In theory you should not add chemicals routinely unless a test of the water shows that there is a deficiency, however you get to know your own pool.

Once your pool chemistry is back in balance, just run the pump for a few extra hours and that should clear the cloudiness.

I hope that this helps.

A pool is hardly ever terminally ill and require emptying and cleaning and can be put right if the right procedures are followed, lots of help online.

If I have upset any true pool experts on this forum then I apologise and would welcome being shown the error of my ways.


----------



## mrypg9 (Apr 26, 2008)

stevesainty said:


> I´m not a pool expert but am a keen amateur who has had guidance from a pool expert.
> 
> The cloudiness is probably due to algae as you suspected and if the particles are too fine then they will not be trapped by the sand filter.
> 
> ...

**Information shown:**
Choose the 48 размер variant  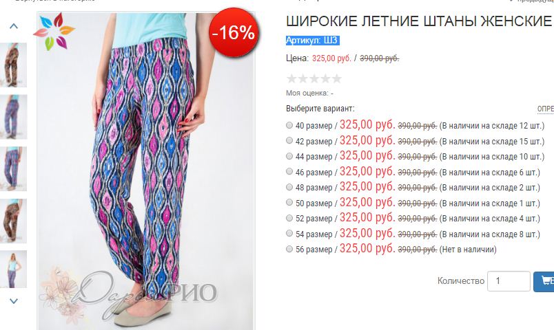click(x=289, y=187)
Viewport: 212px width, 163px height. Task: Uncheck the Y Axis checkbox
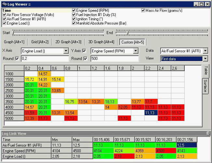tap(84, 51)
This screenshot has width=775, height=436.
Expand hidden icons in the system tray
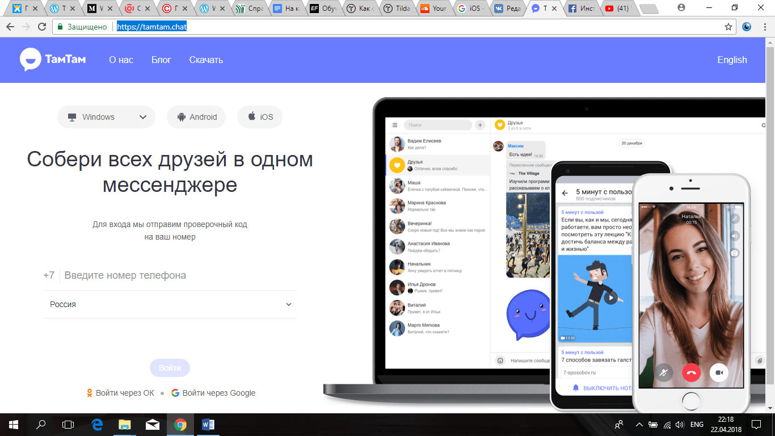coord(639,424)
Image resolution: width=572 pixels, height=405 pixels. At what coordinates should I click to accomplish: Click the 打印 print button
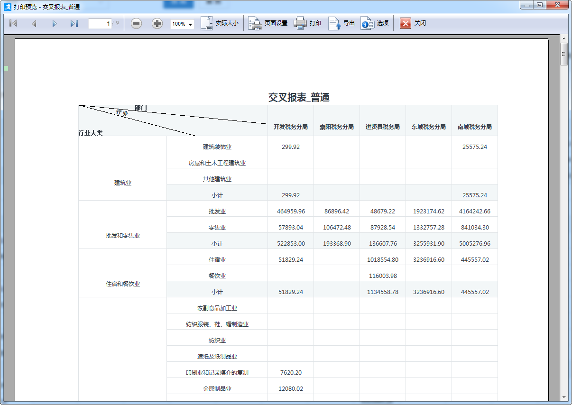[x=307, y=23]
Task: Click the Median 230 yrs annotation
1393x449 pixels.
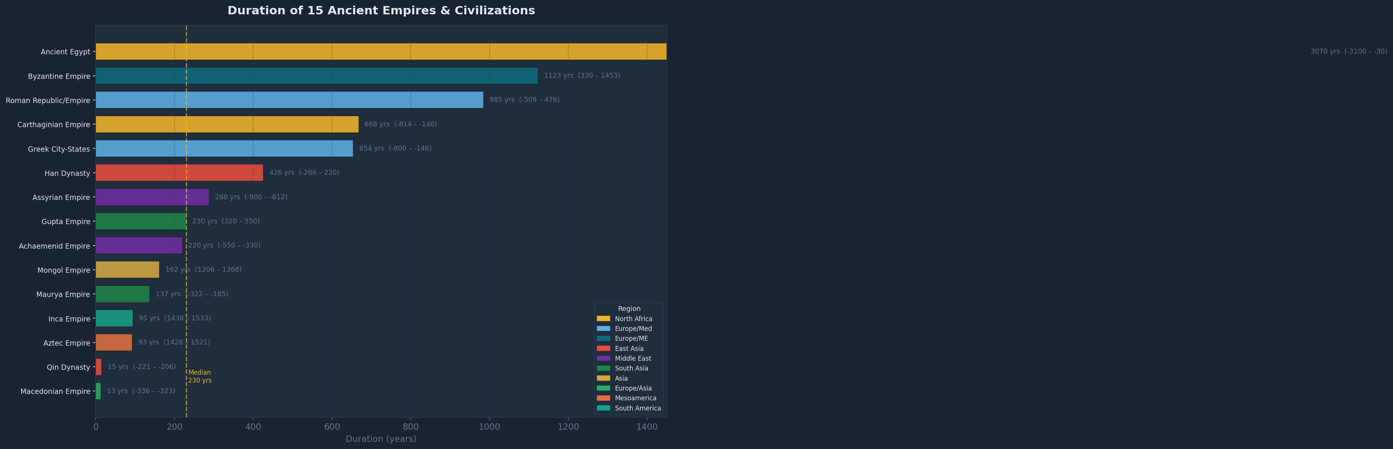Action: click(200, 376)
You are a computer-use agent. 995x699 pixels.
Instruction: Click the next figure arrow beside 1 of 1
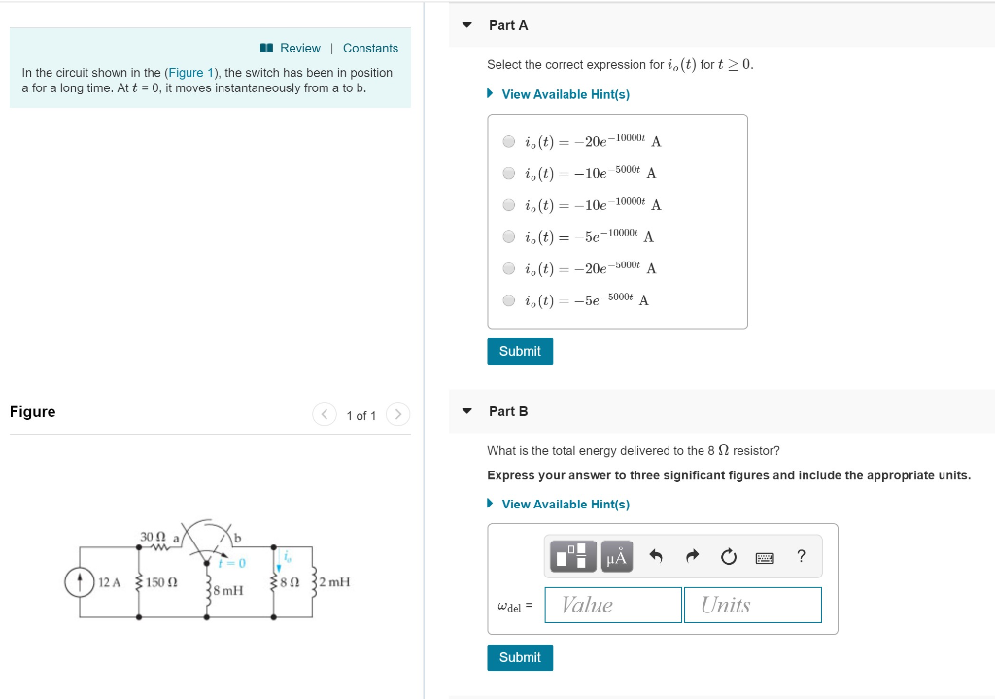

**What you will do:**
a: In the pool thread, what should you do once the pool chemistry is back in balance?
b: Summarize the pool thread in two sentences.
c: Continue the pool thread from the point where it stops.
The rows come from a separate source.

**Results in order:**
a: Run the pump for a few extra hours to clear the cloudiness.

b: A forum poster who calls himself a keen amateur, not a pool expert, advises adding chemicals only when a water test shows a deficiency, then running the pump a few extra hours once the chemistry is balanced to clear cloudiness. He says a pool rarely needs emptying if the right procedures are followed, and suggests the cloudiness is probably algae whose fine particles slip through the sand filter.

c:
Thankyou Steve, advice very much appreciated. I need a newbtesting kit, mine is very basic, doesn't do all those things.


----------



## stevesainty (Jan 7, 2011)

mrypg9 said:


> Thankyou so muchXxx I'll try that.
> A couple more dopey questions: the valves on the pipes are marked Limpia Fondo/ boquillo, Slimmer and Boquillo.
> When I clean I open Limpia fondo / boquillo valve and close the one marked Skimmer. Should the third one, boquillo, be open or closed? Pump is set to waste.
> If I want to backwash how should I set the valves?
> ...



Unless you are vacuuming to waste the only valves that you need to alter from the normal filtration settings are to close the skimmer valve and open the vacuum valve. This diverts all the suction to the vacuum point. I find that if I close the sump valve, normally set at 1/4 I get too much suction and it collapses the vacuum pipe. If indeed you are vacuuming to waste then you need to open the waste valve and turn the multiport valve to Waste.

You do not need to alter the multiport valve, the one with the big handle and the sections that have writing on them, for normal vacuuming. The limpia setting is for backwashing the sand filter.


----------



## stevesainty (Jan 7, 2011)

mrypg9 said:


> Thankyou Steve, advice very much appreciated. I need a newbtesting kit, mine is very basic, doesn't do all those things.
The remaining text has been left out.